- _Text excerpt_:
Sources: Caterina Scoglio, 785-532-4646, email@example.com;
and Walter Schumm, 785-532-1494, firstname.lastname@example.org
Video available: http://www.youtube.com/watch?v=aBMWM4iAGOA
News release prepared by: Beth Bohn, 785-532-2535, email@example.com
Thursday, July 29, 2010
K-STATE STUDY FINDS VACCINATION STRATEGIES COULD HELP SLOW SPREAD OF INFECTIOUS DISEASE IN RURAL AREAS
MANHATTAN -- The best way to prevent the spread of disease in rural areas may be by targeting select popular hangouts, according to a new study by the Kansas State University EpiCenter research team.
The team published "Efficient Mitigation Strategies for Epidemics in Rural Regions" in the July edition of the journal PLoS ONE. The study looks at mitigation strategies based on a contact network model developed using information collected from residents in Clay County, Kan.
The team used surveys, both mailed and conducted in person, to get data on people who have a high rate of contact with other people and to find the most frequently visited locations in Clay County. The survey had a 65 percent response rate.
The study found that random vaccine distribution in selected popular locations in a rural community can reach the people who play active roles in spreading a disease like H1N1, said team member Caterina Scoglio, K-State associate professor of electrical and computer engineering.
"Our simulations show that the targeted vaccinations of only 10 percent of the sampled population reduced the size of the epidemic by 34.5 percent," Scoglio said. "Additionally, if 10 percent of the population visiting one of the most popular locations is randomly vaccinated, the epidemic size is reduced by 19 percent." According to Scoglio, the results suggest a new, highly effective implementation strategy for targeting vaccinations based on popular locations in rural communities.

- _Task set_:
a) Echo the part of the news release between "Sources: Caterina Scoglio, 785-532-4646, email@example.com;" and "EpiCenter research team.", inclusive.
b) List every phone number that appears in the news release.
c) Pick up the news release where it ends and keep writing it.

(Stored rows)
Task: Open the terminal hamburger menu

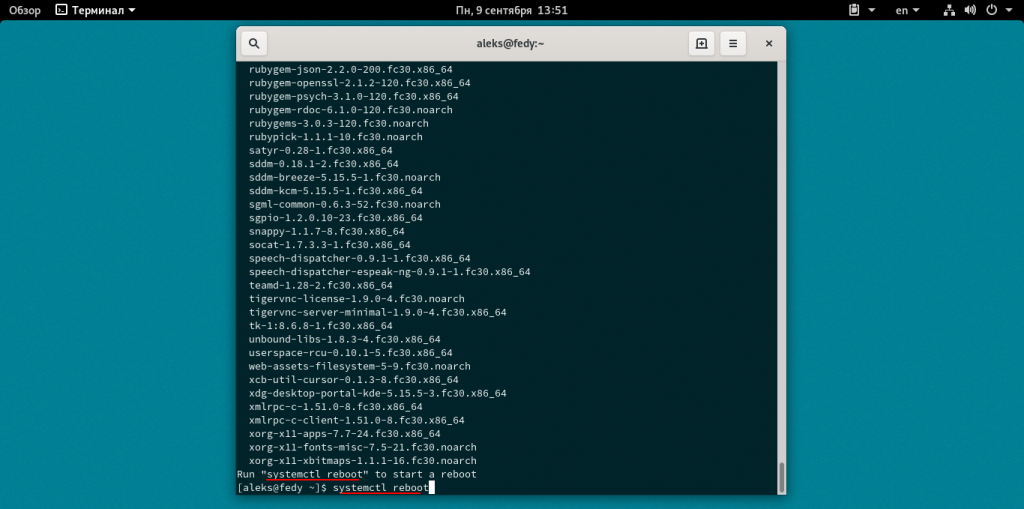Action: pyautogui.click(x=733, y=44)
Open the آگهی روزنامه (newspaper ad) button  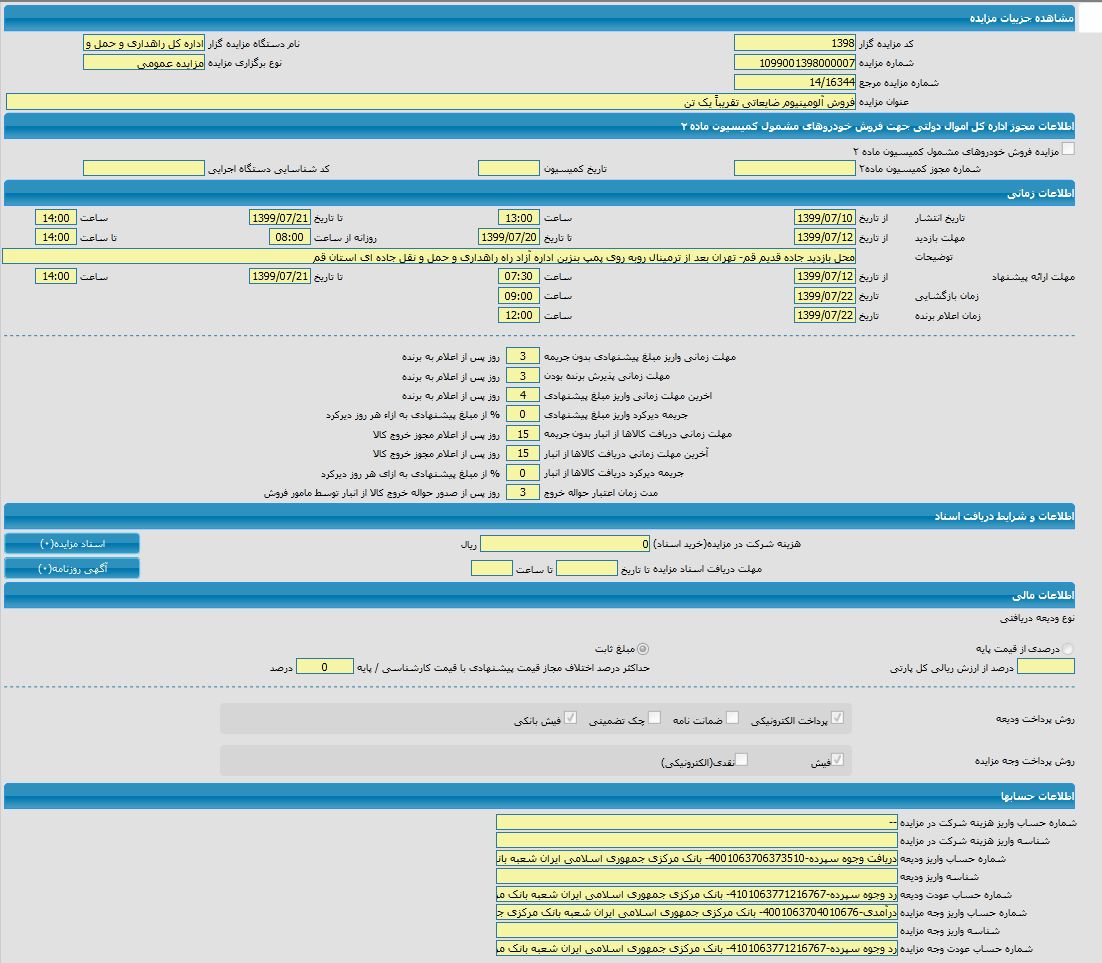pos(72,568)
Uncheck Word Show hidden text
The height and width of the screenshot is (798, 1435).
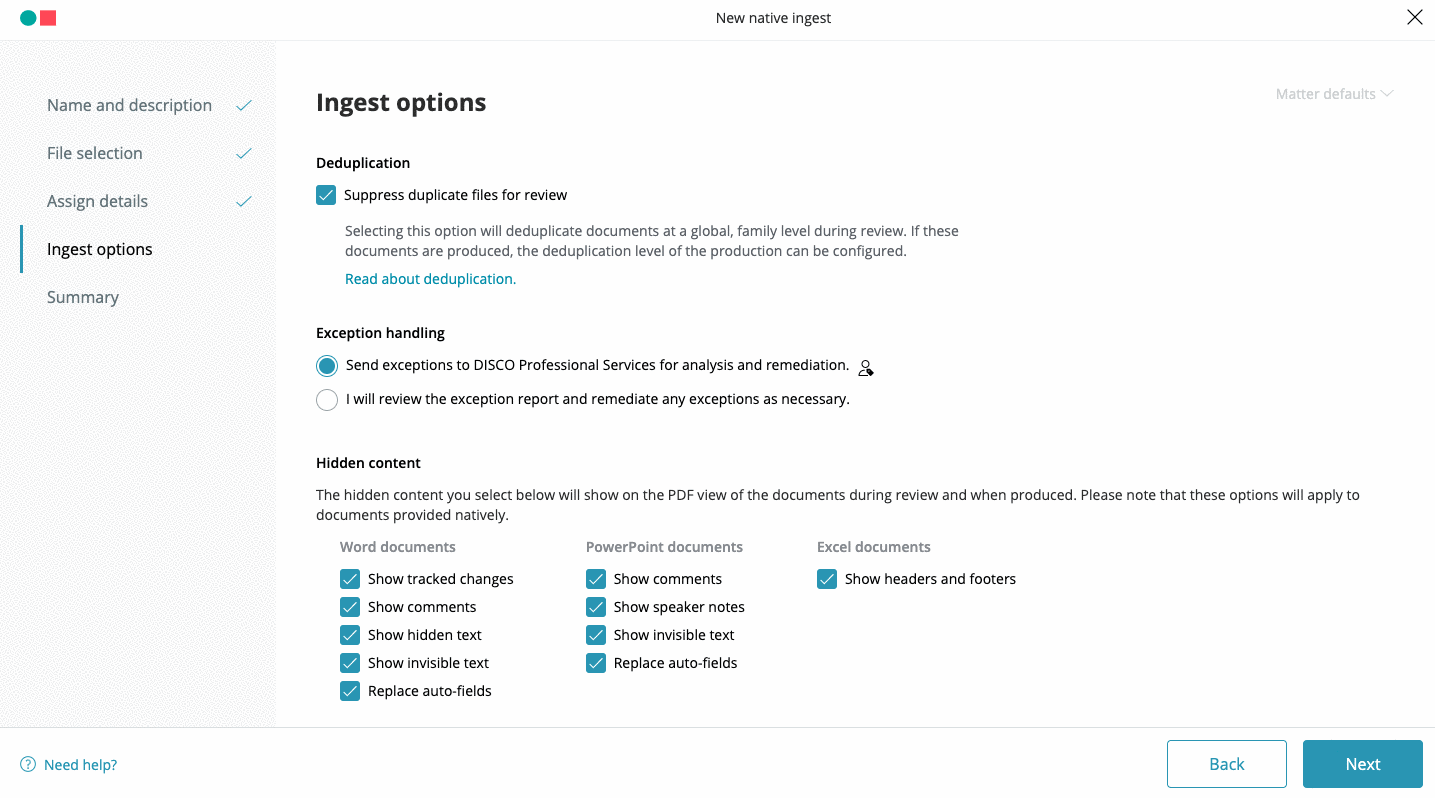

- _Answers by item number_:
a)
Sources: Caterina Scoglio, 785-532-4646, email@example.com;
and Walter Schumm, 785-532-1494, firstname.lastname@example.org
Video available: http://www.youtube.com/watch?v=aBMWM4iAGOA
News release prepared by: Beth Bohn, 785-532-2535, email@example.com
Thursday, July 29, 2010
K-STATE STUDY FINDS VACCINATION STRATEGIES COULD HELP SLOW SPREAD OF INFECTIOUS DISEASE IN RURAL AREAS
MANHATTAN -- The best way to prevent the spread of disease in rural areas may be by targeting select popular hangouts, according to a new study by the Kansas State University EpiCenter research team.

b)
785-532-4646
785-532-1494
785-532-2535

c)
One the biggest challenges in the computation of the simulated outbreak scenarios was to create a new mathematical expression for the level of contact among people from the collected data, said Phillip Schumm, K-State graduate student in electrical engineering and a team member.
"Formulas in the current literature were not adequate to correctly express the whole range of our collected information, so to fit our purpose we created a new expression for the level of contact," he said.
The survey identified four measures of risk factors important to the spread of epidemics in rural regions: health risk -- people with existing health conditions; contact risk -- the number of a people one person comes in contact with; prevention risk -- people who have not been vaccinated for a particular disease; and compliance risk -- people who continue social contacts even during an epidemic.
"All these risks tended to co-occur. If someone had a high risk in one category, they were likely to have a high risk in all the others," said team member Walter Schumm, professor of family studies and human services. "The people with the most contacts tended to have the least preparedness for an epidemic, and people who were willing to visit others even during an epidemic were among those most at-risk because of their health status. People who tended to visit friends and family members more often during normal times also were likely to retain this behavior even under epidemic conditions."
The survey found the most frequented locations were a grocery store, fast-food restaurant and discount store in Clay Center.
"This tells us that health campaigns on how to limit the spread of disease would be good in these places, as well as making them available to provide vaccinations," Scoglio said.
The research team also included Todd Easton, associate professor of industrial and manufacturing systems engineering, and Sohini Roy Chowdhury, Ali Sydney and Mina Youssef, all K-State graduate students in electrical engineering. The National Science Foundation funded the work through K-State's EpiCenter, also known as the Center for Complex Network Approach to Epidemic Modeling and Simulation.
Schumm said the survey approach is a cost-effective way for other communities to replicate and develop their own strategies for mitigating the spread of disease. "Having their own plans is important," he said. "Research has shown mitigation strategies used in urban areas are not as effective in rural areas because of differences in population and contact patterns."
New research initiatives at the EpiCenter include a study supported by K-State's Center for Engagement and Community Development, where the group is conducting a similar survey campaign in Chanute and Neosho County, Kan.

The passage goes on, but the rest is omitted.